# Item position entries
+++

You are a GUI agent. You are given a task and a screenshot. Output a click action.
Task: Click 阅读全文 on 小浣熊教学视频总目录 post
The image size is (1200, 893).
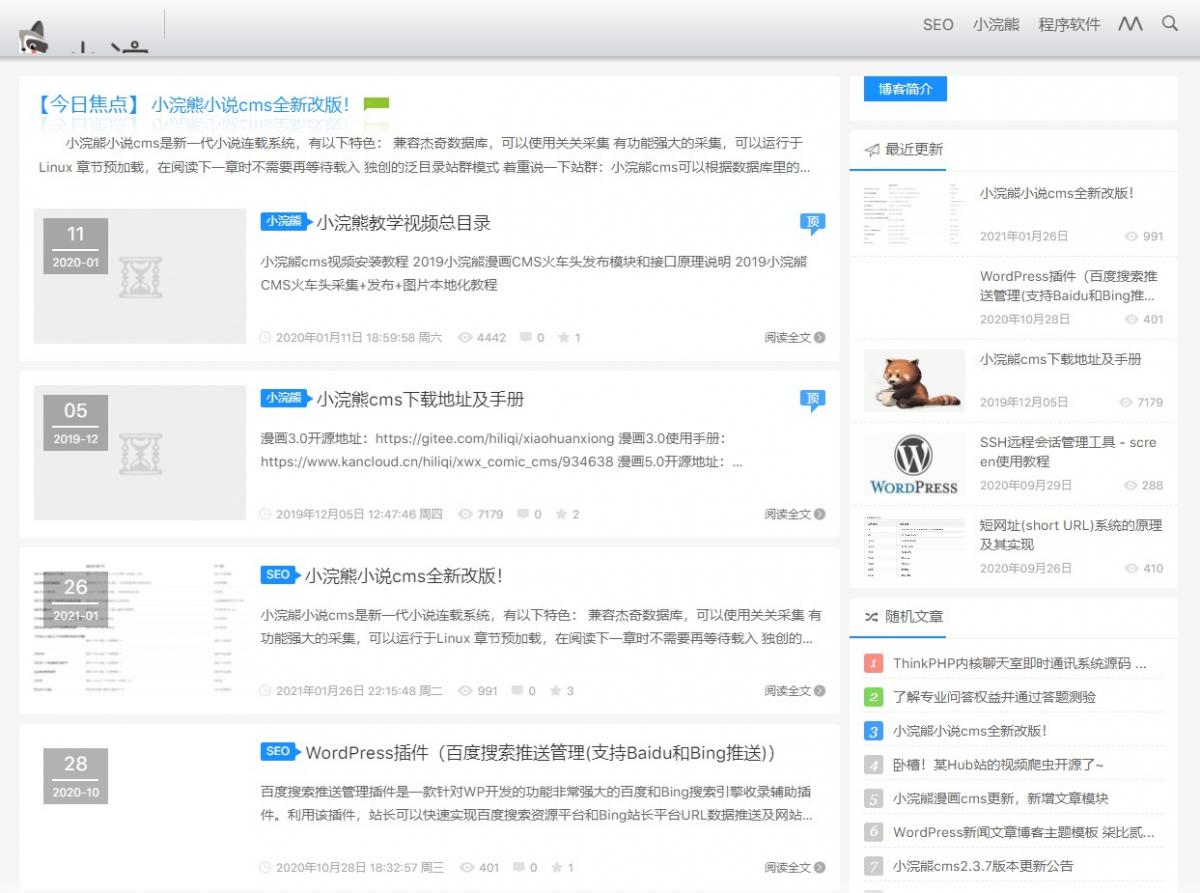coord(794,338)
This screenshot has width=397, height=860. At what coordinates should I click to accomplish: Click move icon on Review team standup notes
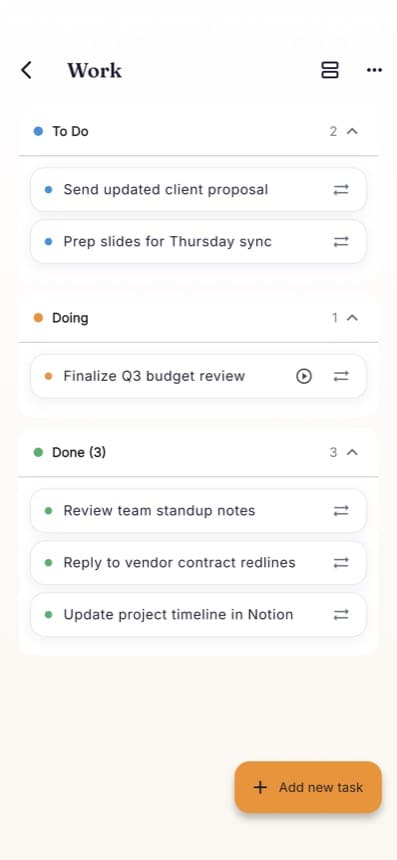pos(341,511)
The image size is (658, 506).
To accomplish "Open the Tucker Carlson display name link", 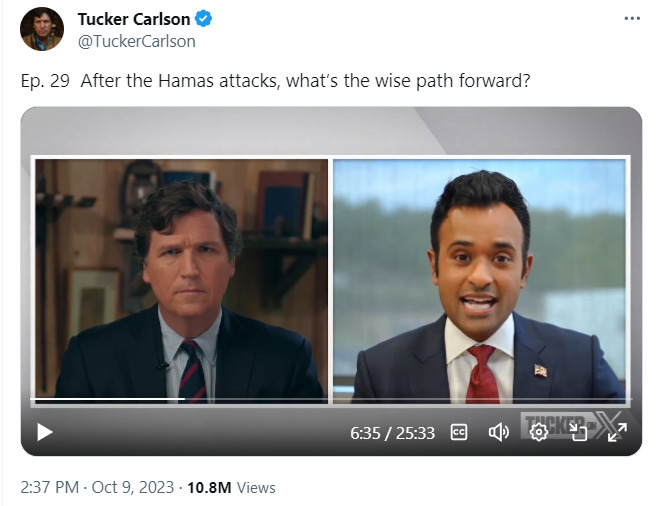I will [x=133, y=20].
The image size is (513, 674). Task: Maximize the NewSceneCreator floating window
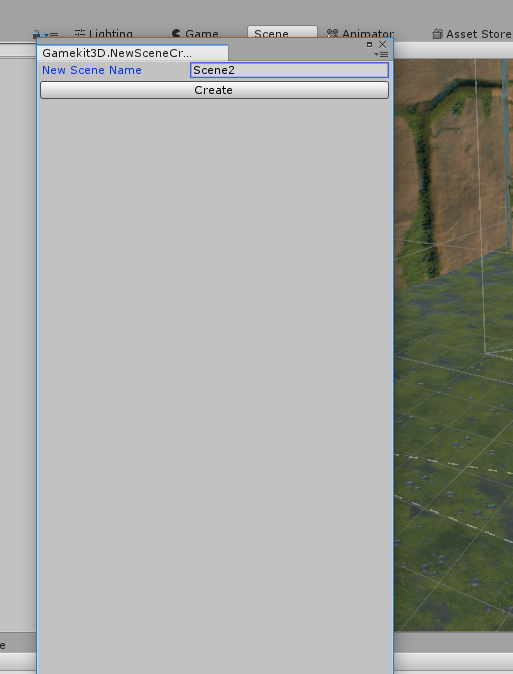pos(369,44)
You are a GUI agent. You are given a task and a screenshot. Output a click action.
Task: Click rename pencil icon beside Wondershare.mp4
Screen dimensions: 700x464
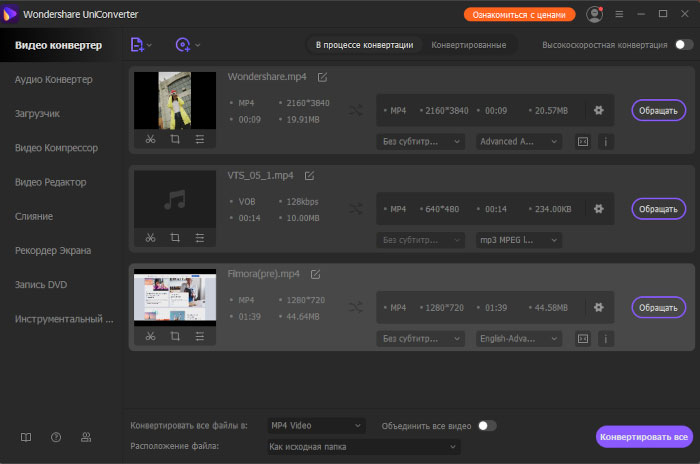[x=322, y=77]
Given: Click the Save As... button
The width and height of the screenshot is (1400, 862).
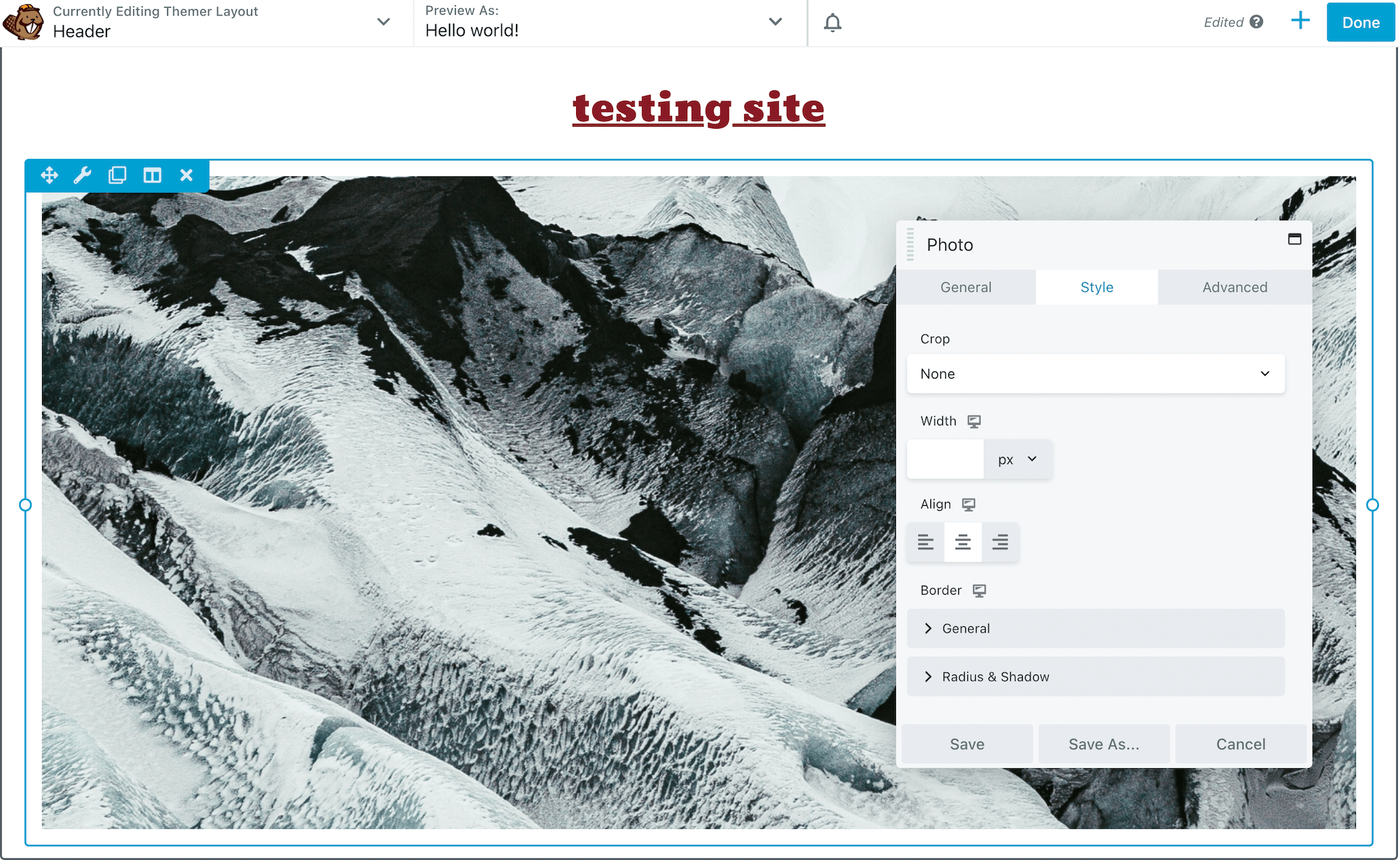Looking at the screenshot, I should [x=1103, y=744].
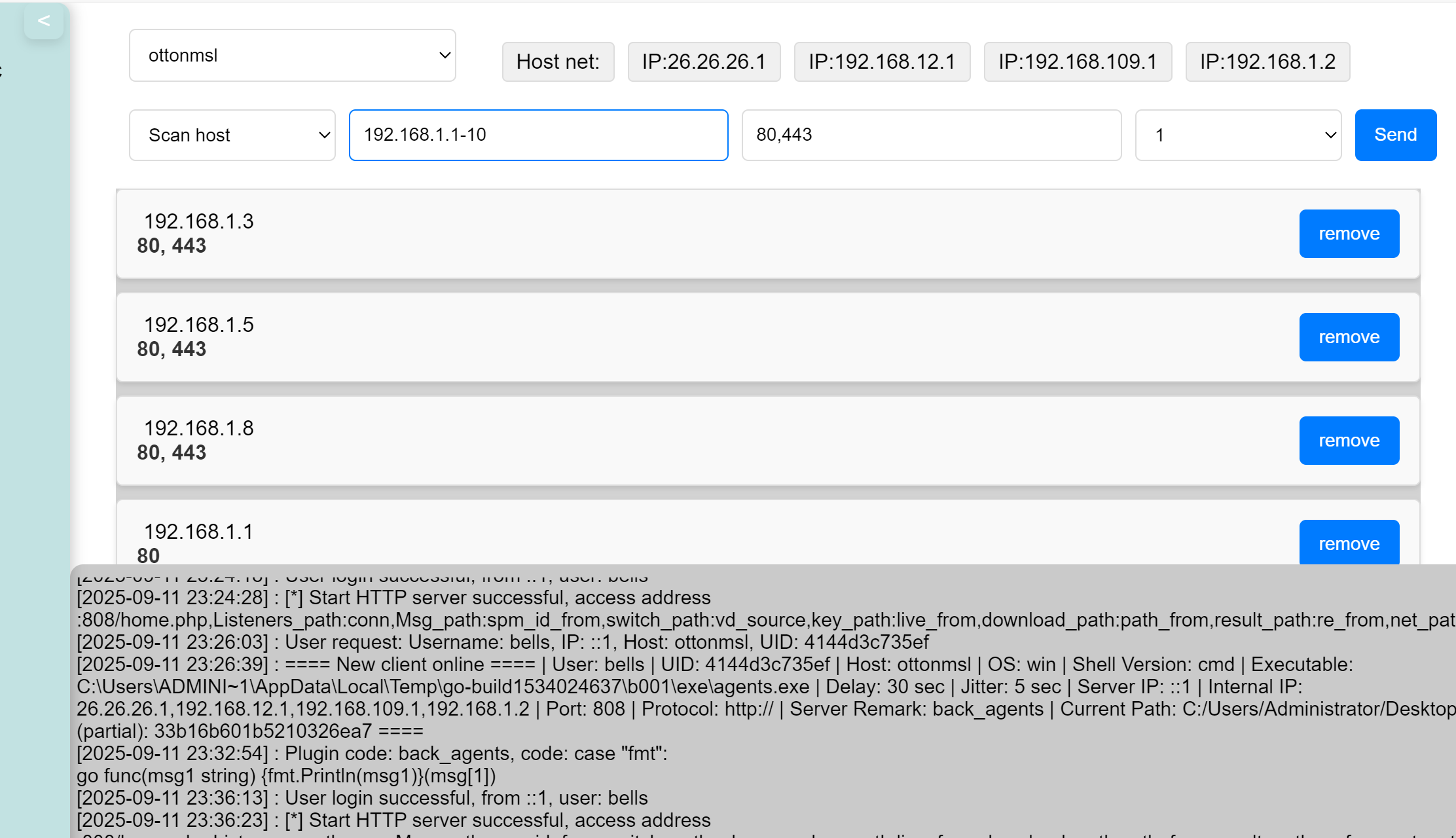Open the Scan host action dropdown
The height and width of the screenshot is (838, 1456).
point(232,135)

+++

# Exercise directions
Please report each line of the listing above that contains the word "size", matching case exactly.

# Answer
The image size is (1200, 893).
The image size is (658, 506).
The image size is (513, 674). Task: Maximize the NewSceneCreator floating window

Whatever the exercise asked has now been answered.